With due respect, this is a very small storm and the area of hurricane-force winds should be noted.

Good point, mstone. I just submitted an update to PJM mentioning that fact.

Nice job, Brendan, particularly given what must be the extreme disturbance in the Domersphere after yesterday's game (as an aside, I am wondering whether the curtain on the ND hype machine has ever been pulled aside this early in the season before?)
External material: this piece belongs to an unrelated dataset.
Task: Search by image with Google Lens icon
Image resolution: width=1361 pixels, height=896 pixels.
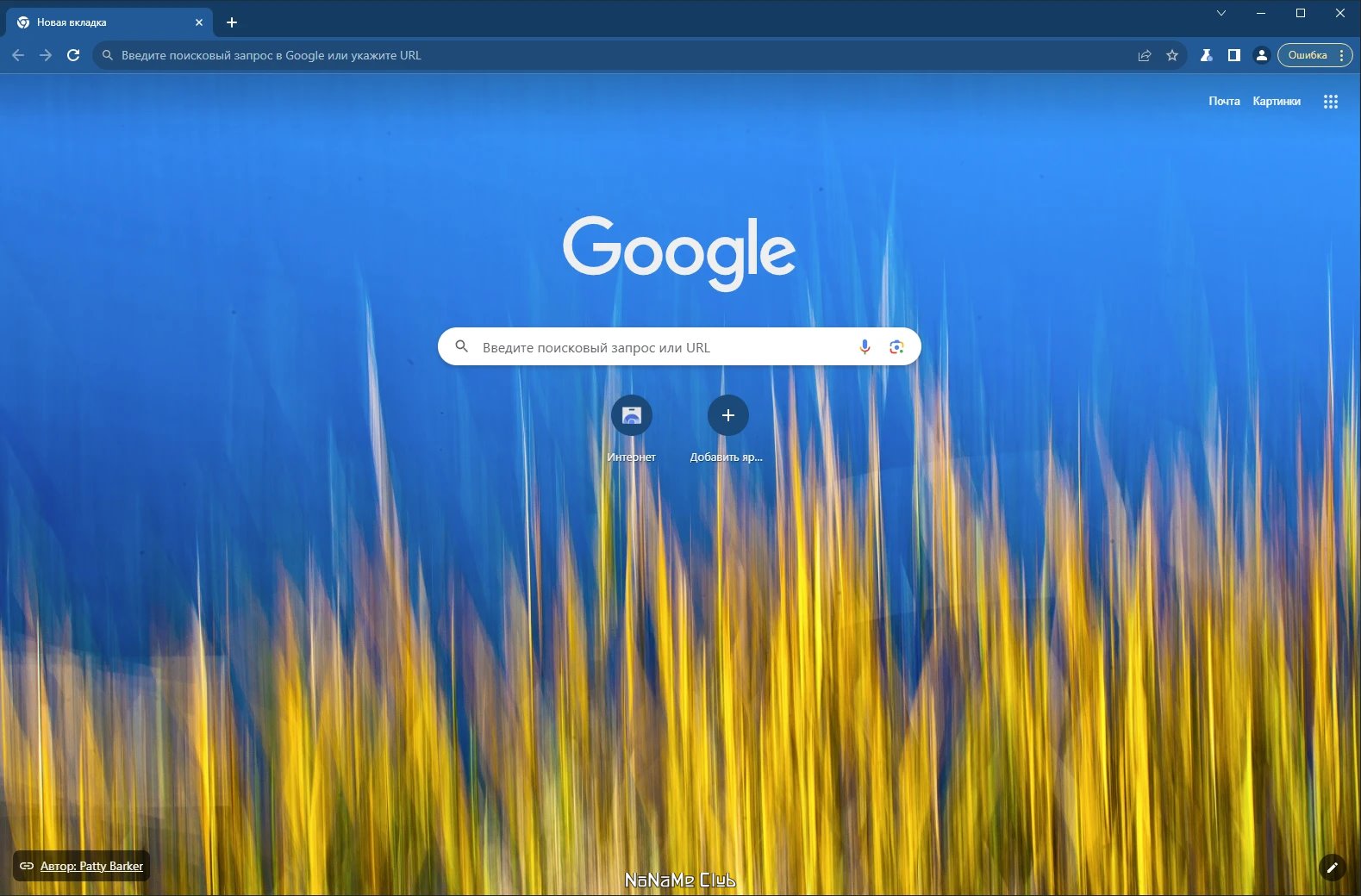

Two points on the storm front:

1. I note the reference in the full text of your PJM piece to Hurricane FiFi, the fourth deadliest Atlantic hurricane of all time, which occurred in 1974, when global cooling, not warming, was the meteorological concern du jour. In reviewing Weather Underground's list of the 30 most deadly Atlantic hurricanes of all time, I note that only Mitch (at #3 in 1998), Jeanne (at #12 in 2004), and Katrina (way down at #30 in 2005) make the list from our era of alleged "anthropogenic global warming". Contrast that with the era from 1775 to 1780, which saw three of the top ten deadliest hurricanes. And while the early warning and communication systems are infinitely advanced from the Revolutionary Era, so are the size of the populations living in path of the great storms. As we are now well into the second hurricane season in a row without a major storm having made landfall on the US, I am wondering whether you would revisit some of your earlier posts / comments on the disparity of the facts from the "narrative" we were led to expect (more, fiercer, costlier, deadlier hurricanes due to AGW).

2. Both Dr. Jeff Masters and Eric Berger, bloggers who you cite approvingly, link to Wikipedia in their articles. This does not inspire confidence, and kudos to you for, as far as I can tell, avoiding such citations.